The Client Who Had Been Burned Before

You can usually tell within the first few minutes of a call. The client is not rude. They are not difficult either. But there is caution in the way they speak. Every question feels slightly defensive. Every promise is met with hesitation. Usually, that means they have had a bad experience before.

One client told us openly that two previous studios had failed them badly. One missed deadlines repeatedly and delivered incomplete work. Another promised a senior team during onboarding but quietly delegated most of the project afterward. By the time they reached us, they were not really looking for impressive pitches anymore. They were looking for proof that they would not be disappointed again.

I realized that clients who have been burned before do not care much about promises. Every studio promises quality, communication, and professionalism. They have heard all of it already. What actually rebuilds trust is structure. So instead of trying to sell harder, we walked them through our process in detail. Scope documents, sprint structures, communication systems, review processes, post-launch support: everything was visible upfront before the project even began. Later during the engagement, the client told us the thing that made them comfortable was not confidence. It was clarity. They were not being asked to trust personalities alone. They were being shown a system they could evaluate logically. Strong processes do not just improve delivery. They reduce anxiety.

07

The Client Who Was Happy But Still Unsuccessful

This one stayed with me the longest. The project itself went smoothly. Communication was good, delivery was clean, and the client seemed genuinely happy when everything launched. At the time, I considered it a success.
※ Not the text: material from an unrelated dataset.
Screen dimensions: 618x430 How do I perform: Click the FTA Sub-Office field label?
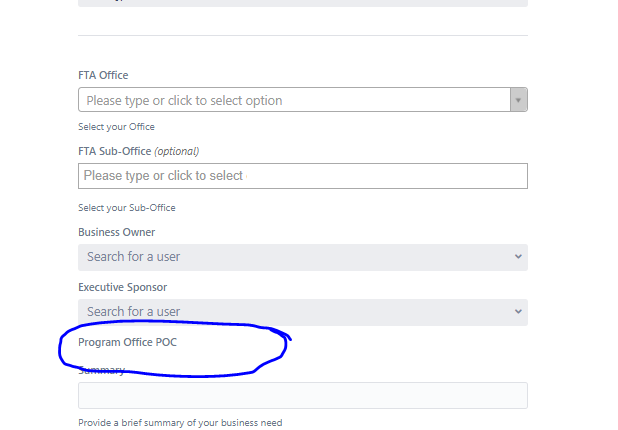[x=115, y=151]
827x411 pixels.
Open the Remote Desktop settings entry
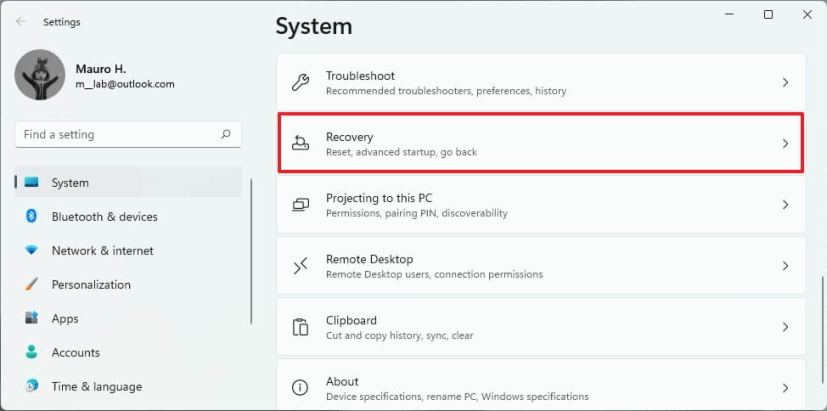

A few months later, though, I checked in again just to see how things were performing. The product was technically live and functional, but something felt off. Certain features were not being used properly. Internal adoption was weaker than expected. The business outcomes we originally hoped for had not really improved significantly. Nobody was upset with us. But the actual result still was not there.

That experience forced me to confront something uncomfortable: a client can be satisfied with the process while still not achieving meaningful success from the outcome. And both things can be true simultaneously. We had delivered exactly what was scoped. Communication had been strong. Timelines were handled well. But somewhere along the way, we focused too much on project completion and not enough on long-term impact.

That changed our discovery process completely. Now, before writing a single line of code, we spend time defining success properly. Not just what are we building, but what needs to improve six months from now for this project to actually have been worth it. Those are very different conversations. One is about deliverables. The other is about outcomes. And too many studios focus only on the first one.

08

What Clients Actually Teach You

Looking back now, I honestly think clients taught me more about business than any course ever could. Not because courses are useless, but because real projects force you to deal with ambiguity, pressure, people, emotions, expectations, and consequences in ways theory never can.

No course teaches you how to recognize when a founder is quietly overwhelmed and adjust your communication style before they even ask. No course teaches you how much trust matters to someone who has been burned repeatedly before. No course teaches you when to challenge a client's idea respectfully instead of blindly agreeing with it. Those lessons only happen when you are in the room, paying attention carefully.

Outlier Labs was shaped by those moments more than anything else. Not by one big strategy document, not by a perfect business plan, and not by trying to become the biggest studio quickly. It was shaped by paying attention to what clients were actually telling us beneath the surface. And I think that is still one of the most valuable forms of education any founder can get.